* WHAT IS BEING ASKED:
Pull every line with "under" from the material.

* EXTRACTED RECORDS:
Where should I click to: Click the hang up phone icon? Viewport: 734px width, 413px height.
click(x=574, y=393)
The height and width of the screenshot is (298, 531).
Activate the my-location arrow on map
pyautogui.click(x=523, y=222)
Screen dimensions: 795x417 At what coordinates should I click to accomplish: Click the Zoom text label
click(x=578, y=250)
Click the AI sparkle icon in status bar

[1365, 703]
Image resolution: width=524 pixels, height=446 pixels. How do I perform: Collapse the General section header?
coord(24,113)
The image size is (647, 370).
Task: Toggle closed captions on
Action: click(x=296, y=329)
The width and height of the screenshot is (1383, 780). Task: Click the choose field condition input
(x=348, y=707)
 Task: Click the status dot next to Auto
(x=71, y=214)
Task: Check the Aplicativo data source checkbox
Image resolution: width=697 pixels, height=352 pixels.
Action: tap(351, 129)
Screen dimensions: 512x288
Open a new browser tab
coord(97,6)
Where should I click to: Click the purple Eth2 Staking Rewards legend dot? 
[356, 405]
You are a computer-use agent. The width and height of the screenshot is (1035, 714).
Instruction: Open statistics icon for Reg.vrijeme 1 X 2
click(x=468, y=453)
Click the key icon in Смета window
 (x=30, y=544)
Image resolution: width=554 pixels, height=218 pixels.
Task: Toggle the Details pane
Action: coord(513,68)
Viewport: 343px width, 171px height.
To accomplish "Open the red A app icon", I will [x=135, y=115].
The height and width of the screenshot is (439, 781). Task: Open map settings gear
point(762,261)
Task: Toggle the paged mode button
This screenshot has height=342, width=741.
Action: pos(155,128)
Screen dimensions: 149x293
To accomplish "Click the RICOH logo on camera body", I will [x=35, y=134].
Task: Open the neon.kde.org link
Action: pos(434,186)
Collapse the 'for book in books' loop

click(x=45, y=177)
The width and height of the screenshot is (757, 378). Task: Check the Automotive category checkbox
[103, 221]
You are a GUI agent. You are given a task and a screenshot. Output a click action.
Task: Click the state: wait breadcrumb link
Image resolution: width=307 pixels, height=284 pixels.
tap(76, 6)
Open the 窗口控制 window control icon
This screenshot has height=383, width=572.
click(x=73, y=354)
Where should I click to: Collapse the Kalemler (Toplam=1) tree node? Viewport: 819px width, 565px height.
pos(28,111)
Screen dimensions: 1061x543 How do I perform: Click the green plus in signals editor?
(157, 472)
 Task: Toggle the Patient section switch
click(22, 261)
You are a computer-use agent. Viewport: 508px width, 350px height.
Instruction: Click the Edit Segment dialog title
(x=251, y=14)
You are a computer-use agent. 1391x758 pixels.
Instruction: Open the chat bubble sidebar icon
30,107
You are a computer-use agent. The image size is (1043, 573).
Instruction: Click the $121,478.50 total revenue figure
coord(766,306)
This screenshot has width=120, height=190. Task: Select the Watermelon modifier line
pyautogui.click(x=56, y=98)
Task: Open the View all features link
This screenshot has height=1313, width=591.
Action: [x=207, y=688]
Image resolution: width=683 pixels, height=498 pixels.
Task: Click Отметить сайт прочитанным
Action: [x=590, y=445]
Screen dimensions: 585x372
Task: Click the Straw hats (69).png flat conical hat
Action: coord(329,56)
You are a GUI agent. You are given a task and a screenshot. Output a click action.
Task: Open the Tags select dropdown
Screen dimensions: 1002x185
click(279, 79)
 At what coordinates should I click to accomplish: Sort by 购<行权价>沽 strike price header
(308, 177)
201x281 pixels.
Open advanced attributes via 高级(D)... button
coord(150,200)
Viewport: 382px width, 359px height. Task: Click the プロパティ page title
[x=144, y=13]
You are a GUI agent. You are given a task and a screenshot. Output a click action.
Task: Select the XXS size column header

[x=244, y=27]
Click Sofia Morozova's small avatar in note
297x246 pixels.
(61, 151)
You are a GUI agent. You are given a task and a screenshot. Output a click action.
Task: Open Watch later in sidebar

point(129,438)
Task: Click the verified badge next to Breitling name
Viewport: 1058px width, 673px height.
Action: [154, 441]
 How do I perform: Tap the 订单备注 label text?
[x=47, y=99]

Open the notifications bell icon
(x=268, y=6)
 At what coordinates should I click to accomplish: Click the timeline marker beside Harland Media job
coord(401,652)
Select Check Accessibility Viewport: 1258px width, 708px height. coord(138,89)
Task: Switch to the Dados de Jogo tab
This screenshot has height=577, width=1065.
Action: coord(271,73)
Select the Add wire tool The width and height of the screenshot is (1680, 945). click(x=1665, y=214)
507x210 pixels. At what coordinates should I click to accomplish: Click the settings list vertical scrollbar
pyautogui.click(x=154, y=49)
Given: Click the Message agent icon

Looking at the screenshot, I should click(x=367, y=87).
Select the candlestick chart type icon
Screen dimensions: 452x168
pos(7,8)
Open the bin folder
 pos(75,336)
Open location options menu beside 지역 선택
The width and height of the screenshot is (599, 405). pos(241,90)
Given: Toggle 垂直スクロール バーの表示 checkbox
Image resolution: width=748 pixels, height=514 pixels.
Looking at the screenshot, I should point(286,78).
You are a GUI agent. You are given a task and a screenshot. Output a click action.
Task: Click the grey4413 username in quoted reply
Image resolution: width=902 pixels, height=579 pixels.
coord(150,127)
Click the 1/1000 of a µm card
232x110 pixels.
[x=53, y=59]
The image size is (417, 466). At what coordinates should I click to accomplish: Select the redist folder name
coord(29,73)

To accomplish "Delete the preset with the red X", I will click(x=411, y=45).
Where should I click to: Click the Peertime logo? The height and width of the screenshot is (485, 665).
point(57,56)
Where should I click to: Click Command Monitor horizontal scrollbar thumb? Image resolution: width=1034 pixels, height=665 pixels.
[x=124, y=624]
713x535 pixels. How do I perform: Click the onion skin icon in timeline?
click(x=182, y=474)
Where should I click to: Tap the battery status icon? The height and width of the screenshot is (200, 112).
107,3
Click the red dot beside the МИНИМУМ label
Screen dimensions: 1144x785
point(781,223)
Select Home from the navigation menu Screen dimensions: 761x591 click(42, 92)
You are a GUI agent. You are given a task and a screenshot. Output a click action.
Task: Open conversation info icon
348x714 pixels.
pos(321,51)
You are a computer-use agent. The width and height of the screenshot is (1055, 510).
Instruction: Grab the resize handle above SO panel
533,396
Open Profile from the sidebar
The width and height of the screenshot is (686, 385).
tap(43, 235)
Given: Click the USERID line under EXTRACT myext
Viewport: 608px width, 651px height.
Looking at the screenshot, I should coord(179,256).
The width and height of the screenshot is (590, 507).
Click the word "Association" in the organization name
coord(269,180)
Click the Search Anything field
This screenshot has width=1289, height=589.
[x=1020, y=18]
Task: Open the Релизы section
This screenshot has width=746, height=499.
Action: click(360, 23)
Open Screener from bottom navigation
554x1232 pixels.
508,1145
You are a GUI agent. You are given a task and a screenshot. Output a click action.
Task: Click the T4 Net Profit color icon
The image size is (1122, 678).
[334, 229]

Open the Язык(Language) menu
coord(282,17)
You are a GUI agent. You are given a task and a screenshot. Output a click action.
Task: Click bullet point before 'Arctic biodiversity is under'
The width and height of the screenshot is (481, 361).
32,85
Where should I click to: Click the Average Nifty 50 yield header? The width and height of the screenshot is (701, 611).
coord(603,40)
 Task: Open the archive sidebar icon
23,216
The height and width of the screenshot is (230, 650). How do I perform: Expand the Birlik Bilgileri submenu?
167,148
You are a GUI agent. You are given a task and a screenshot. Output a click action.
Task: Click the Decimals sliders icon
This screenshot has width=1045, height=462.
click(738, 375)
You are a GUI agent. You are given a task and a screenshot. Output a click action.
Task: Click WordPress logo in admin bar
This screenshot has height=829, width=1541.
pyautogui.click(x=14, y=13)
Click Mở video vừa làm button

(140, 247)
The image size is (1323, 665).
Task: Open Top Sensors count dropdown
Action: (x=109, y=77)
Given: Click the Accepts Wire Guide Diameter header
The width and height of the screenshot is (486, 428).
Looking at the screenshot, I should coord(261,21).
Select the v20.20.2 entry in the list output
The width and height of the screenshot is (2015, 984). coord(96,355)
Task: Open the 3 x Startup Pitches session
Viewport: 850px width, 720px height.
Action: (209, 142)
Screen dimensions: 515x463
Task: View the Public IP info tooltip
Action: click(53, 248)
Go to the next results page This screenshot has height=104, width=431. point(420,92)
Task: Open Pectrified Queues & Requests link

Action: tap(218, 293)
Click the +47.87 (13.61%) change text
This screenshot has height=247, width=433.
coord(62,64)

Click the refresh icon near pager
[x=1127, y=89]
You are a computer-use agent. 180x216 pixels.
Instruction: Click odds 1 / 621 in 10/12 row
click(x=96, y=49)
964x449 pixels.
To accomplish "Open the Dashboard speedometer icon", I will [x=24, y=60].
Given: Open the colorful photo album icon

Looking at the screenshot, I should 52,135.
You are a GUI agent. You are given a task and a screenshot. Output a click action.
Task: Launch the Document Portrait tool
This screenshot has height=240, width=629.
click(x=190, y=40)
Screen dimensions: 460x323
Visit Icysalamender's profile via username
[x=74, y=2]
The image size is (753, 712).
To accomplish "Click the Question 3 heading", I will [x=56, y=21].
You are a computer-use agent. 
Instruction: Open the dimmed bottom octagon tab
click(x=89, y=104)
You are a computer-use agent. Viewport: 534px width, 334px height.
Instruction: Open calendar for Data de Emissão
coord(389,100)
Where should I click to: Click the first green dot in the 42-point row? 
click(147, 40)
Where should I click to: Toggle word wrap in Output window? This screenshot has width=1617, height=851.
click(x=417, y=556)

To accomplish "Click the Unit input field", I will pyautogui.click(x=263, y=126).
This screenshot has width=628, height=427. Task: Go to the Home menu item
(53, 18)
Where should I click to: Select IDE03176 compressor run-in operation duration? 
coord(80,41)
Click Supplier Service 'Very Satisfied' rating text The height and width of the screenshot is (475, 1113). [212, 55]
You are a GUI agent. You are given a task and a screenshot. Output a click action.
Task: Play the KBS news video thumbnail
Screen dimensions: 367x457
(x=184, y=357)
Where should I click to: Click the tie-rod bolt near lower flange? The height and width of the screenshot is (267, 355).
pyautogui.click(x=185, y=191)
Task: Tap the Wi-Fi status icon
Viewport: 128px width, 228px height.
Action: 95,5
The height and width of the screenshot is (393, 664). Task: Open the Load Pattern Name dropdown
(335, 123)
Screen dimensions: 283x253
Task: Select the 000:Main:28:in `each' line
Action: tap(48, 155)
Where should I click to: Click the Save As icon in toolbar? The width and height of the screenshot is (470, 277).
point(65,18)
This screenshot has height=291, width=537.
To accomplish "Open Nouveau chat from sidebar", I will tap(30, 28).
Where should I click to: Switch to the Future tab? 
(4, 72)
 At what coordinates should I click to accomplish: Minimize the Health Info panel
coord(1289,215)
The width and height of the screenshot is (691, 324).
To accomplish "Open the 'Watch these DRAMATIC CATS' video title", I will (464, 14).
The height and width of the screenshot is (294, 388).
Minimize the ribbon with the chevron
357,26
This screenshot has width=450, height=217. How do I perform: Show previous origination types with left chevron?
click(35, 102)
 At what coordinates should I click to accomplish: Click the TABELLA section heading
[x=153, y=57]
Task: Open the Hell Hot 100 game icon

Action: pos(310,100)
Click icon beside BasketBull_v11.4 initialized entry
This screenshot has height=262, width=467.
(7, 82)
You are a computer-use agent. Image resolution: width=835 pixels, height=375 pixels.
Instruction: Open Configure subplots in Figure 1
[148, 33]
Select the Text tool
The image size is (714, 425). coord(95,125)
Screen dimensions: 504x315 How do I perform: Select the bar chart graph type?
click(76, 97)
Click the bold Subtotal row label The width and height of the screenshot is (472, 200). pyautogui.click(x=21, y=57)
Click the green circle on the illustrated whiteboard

* ANSWER BOX:
Given: Click the USERID line under EXTRACT myext
Task: Click bullet point before 'Arctic biodiversity is under'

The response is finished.